As a 19 year old genderqueer baby dyke I spent a trimester working at an outdoor education center. I had just buzzed my head and thereby gotten a good look at the world’s homophobia. My supervisor, herself a lesbian with very short hair who had been out for decades, watched me lead activities and challenged me to become vulnerable and open. I did not believe this was possible–I did not believe, primarily, that the teachers and parents were safe or could connect with me. But I tried, and though, I did not get as open as vulnerable as she wanted me to, I discovered that I could connect heart to heart with these strangers even as my hair marked me as queer.
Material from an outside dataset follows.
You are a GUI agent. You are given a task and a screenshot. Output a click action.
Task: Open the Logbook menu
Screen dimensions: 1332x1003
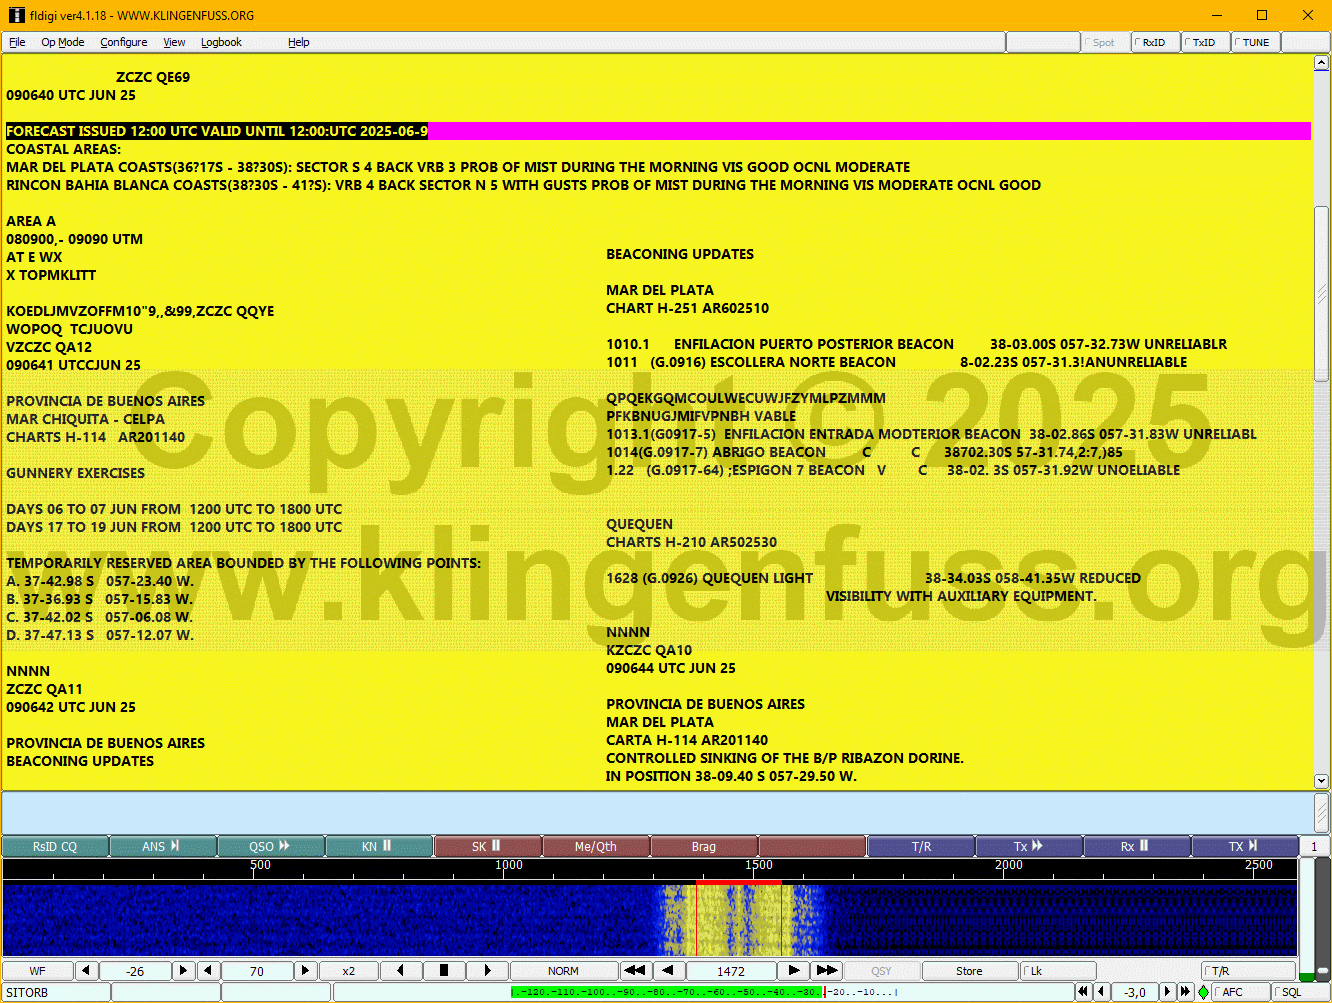pos(221,42)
I have learned and re-learned this lesson over and over again. The double tragedy of the shame that we learn when we live with oppression is that the shame weighs us down and disconnects us from ourselves at the same time it disconnects us from others. There may be those who will never connect with us, but there are many people who will, if we can show up wholehearted, vulnerable, and open. They may not call us the name we want to be called (at first) or use the language we’d use to describe ourselves or entirely “get it” and it’s not fair that we have peel off this burden of shame to reach out to them – but we will connect, human to human, on a wavelength deeper than analysis or vocabulary.